§ GOAL
List each line of the material below that contains the string "width".

§ SOURCE DATA

** start **

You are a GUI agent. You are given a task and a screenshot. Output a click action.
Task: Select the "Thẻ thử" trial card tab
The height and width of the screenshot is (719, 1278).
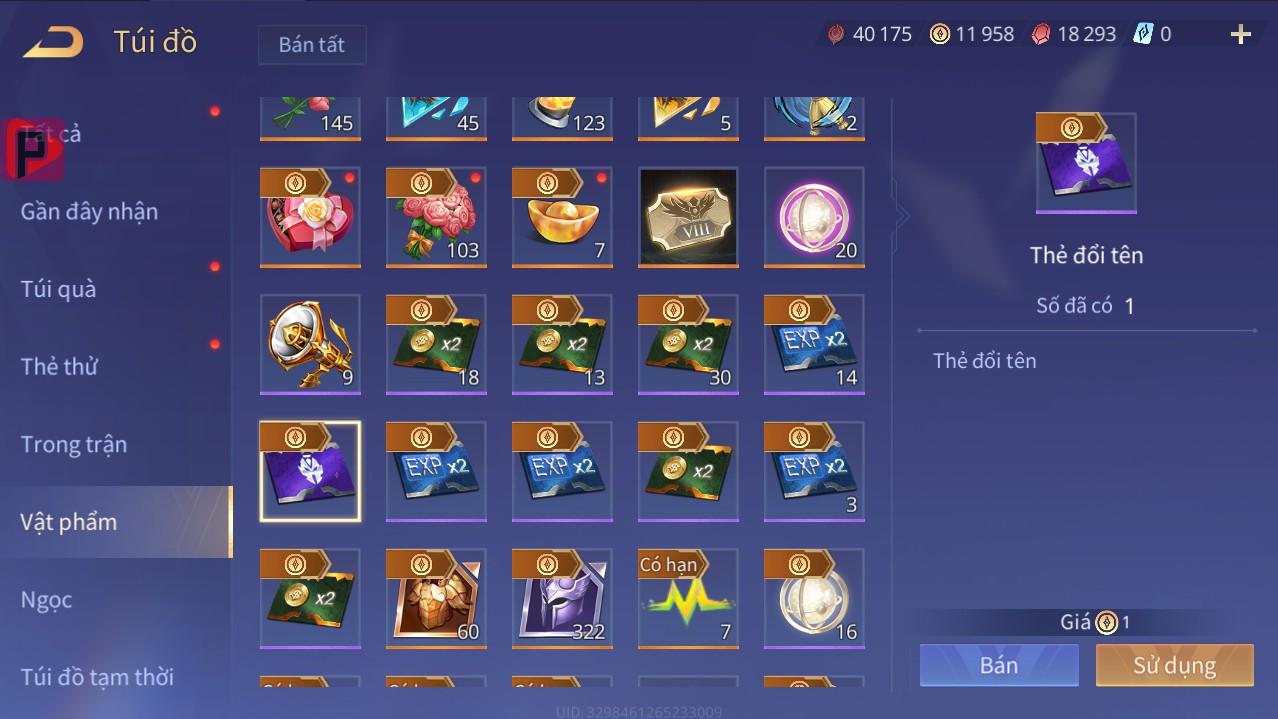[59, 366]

** end **
** start **

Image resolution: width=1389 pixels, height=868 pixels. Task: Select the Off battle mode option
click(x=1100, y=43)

** end **

§ TASK RESULT
The height and width of the screenshot is (719, 1278).
Image resolution: width=1389 pixels, height=868 pixels. Task: Select the Off battle mode option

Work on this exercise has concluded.